1980s
Pioneering digital multimedia and control technologies
Convergence Media was established by brother’s Paul and Steve Harris in 1984 for the original purpose of aggregating cutting-edge digital audio sampling and multimedia control technologies into interactive entertainment and showcase applications at world’s fairs, theme parks, corporate trade shows and government venues.
Aligning with Emu Systems, Roland Music, Bob Moog and Ray Kurzweil, Convergence introduced the future of digital music entertainment and production throughout an array of live showcase and automated theater venues at the Expo 86 World’s Fair in Vancouver Canada.
Leveraging emerging platform standards, the company expanded into turnkey DMX/Midi automated media control systems research and development in alignment with Roland Music.

1990s
Optical indexing, pre-jpg compression, Internet storefronts and community management
Digital multimedia systems drove mass storage needs, sparking a standards battle between Philips' ISO 9 and Sony's ISO 9660. Convergence developed multimedia database and image compression software, enabling pre-JPEG compression for imaging and cataloging.
Kodak adopted the technology through its central photo processing Qualex division as a consumer-friendly option to Photo CD, fitting 50 images on a 3.5" diskette. Collaborating with Polaroid and Kodak, Convergence automated scanning for central and one hour film processing labs throughout North America and Europe.
Expansion led to the pre-ZIP/pre-PDF multimodal .cat file compression format with auto-play, widely adopted by government agencies, art galleries, museums, and over 100,000 companies for SIC code aligned e-catalog distribution. Macromedia sought the rights to .cat before its Adobe acquisition.
With CERN’s 1993 advancement of ARPANET TCP/IP into the WWW hypertext standard, Convergence ported .cat to an internet server platform with pre-Amazon credit card transactions, that was absorbed by a Japanese contingent.
Building on core IP, Convergence transitioned to data center private label internet community platforms, utilized by thousands of companies, such as; telcos, news papers, educational, TV and media companies, including Microsoft, Softbank, Hearst Publishing and others.

2000 to 2010s
World's first heart rate smart watches and sensors
Continuing with leading-edge research, Convergence determined that the trajectory in chip processing, size, and power reductions would enable a new market in health management via smart wearable sensor devices.
The company engaged in a start-up to deliver the world's first heart rate monitor smart watch.
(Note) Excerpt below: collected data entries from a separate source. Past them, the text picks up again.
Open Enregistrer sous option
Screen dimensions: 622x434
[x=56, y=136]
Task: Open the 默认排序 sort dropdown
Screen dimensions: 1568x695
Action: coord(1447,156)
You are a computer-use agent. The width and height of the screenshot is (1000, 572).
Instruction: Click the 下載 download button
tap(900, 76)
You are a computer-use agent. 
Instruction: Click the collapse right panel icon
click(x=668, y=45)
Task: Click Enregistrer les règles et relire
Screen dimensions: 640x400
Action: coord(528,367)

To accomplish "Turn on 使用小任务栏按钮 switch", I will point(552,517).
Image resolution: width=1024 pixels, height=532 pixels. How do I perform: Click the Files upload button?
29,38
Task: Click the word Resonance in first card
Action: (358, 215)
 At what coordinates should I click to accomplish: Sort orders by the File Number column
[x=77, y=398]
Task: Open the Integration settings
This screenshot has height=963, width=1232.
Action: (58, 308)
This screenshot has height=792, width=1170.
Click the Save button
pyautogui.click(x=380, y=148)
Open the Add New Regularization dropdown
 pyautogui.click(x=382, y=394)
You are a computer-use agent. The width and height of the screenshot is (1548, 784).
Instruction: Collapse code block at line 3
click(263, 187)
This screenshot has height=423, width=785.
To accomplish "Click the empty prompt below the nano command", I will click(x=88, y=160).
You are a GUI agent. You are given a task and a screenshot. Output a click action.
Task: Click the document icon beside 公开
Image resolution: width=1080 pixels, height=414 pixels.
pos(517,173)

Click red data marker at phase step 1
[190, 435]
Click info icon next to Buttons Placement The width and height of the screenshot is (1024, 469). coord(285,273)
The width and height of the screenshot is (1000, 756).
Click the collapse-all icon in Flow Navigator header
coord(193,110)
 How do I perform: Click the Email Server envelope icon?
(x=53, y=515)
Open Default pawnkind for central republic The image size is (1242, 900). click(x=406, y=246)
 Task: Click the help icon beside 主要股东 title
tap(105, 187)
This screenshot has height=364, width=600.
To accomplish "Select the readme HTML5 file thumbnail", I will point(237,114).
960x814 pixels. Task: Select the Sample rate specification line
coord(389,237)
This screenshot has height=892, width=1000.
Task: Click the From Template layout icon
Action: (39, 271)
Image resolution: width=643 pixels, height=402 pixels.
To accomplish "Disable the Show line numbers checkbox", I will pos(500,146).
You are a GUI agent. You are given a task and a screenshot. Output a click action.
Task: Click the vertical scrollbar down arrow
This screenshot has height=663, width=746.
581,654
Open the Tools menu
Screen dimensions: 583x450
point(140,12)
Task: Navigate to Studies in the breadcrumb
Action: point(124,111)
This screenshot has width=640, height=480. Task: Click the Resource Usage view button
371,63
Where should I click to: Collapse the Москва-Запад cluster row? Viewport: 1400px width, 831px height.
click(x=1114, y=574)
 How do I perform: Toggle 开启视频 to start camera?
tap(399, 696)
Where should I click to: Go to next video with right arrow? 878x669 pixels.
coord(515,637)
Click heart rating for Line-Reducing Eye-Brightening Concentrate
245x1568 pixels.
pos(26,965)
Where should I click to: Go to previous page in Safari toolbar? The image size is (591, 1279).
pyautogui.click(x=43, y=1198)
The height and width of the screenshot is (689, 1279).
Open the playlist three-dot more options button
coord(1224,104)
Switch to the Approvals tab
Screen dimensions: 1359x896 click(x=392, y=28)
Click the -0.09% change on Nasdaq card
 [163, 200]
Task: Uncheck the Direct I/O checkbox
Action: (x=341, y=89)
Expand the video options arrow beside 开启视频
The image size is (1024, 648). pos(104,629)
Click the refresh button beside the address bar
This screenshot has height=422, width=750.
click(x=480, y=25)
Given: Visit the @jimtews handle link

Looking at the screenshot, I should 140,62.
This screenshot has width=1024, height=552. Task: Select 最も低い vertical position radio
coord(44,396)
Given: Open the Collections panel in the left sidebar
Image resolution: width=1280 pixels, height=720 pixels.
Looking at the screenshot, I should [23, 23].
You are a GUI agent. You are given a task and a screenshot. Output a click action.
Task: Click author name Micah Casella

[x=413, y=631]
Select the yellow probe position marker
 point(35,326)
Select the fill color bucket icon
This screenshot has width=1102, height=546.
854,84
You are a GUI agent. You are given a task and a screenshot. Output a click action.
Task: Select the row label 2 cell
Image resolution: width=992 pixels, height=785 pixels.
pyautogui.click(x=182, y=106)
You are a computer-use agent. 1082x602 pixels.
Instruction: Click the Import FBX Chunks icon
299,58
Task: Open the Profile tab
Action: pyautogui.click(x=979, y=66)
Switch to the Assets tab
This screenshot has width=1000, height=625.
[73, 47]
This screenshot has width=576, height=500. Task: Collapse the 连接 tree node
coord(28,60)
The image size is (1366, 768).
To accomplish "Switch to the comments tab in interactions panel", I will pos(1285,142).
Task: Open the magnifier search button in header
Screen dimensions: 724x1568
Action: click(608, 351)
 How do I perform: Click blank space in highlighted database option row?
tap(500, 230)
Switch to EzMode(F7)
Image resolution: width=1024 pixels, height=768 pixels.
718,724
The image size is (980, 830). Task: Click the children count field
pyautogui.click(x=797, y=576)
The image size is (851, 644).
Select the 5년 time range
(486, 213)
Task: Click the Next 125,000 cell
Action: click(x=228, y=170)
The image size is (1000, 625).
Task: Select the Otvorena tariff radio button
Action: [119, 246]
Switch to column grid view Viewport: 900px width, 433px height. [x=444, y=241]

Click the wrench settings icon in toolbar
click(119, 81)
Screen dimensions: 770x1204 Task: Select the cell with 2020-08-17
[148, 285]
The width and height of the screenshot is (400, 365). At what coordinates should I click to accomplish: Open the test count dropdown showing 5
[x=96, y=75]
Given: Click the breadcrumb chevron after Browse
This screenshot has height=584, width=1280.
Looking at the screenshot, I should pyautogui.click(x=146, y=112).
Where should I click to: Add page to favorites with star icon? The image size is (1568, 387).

Wrist sensors included: HR, GSR, Thermistor, ECG, PPG and systolic blood pressure via PPG/ECG PTT correlation. The technology was ultimately acquired by Intel in a bidding exchange between Apple and Samsung, as Basis Science.

2020s
LLM Distillation, Precision RAG, S2AI, MCP/API
Expanding on machine learning research, Convergence is focused on private server AI enterprise automation – extrapolating on the converging nexus between chip compute, LLM efficiencies and agentic standards protocols.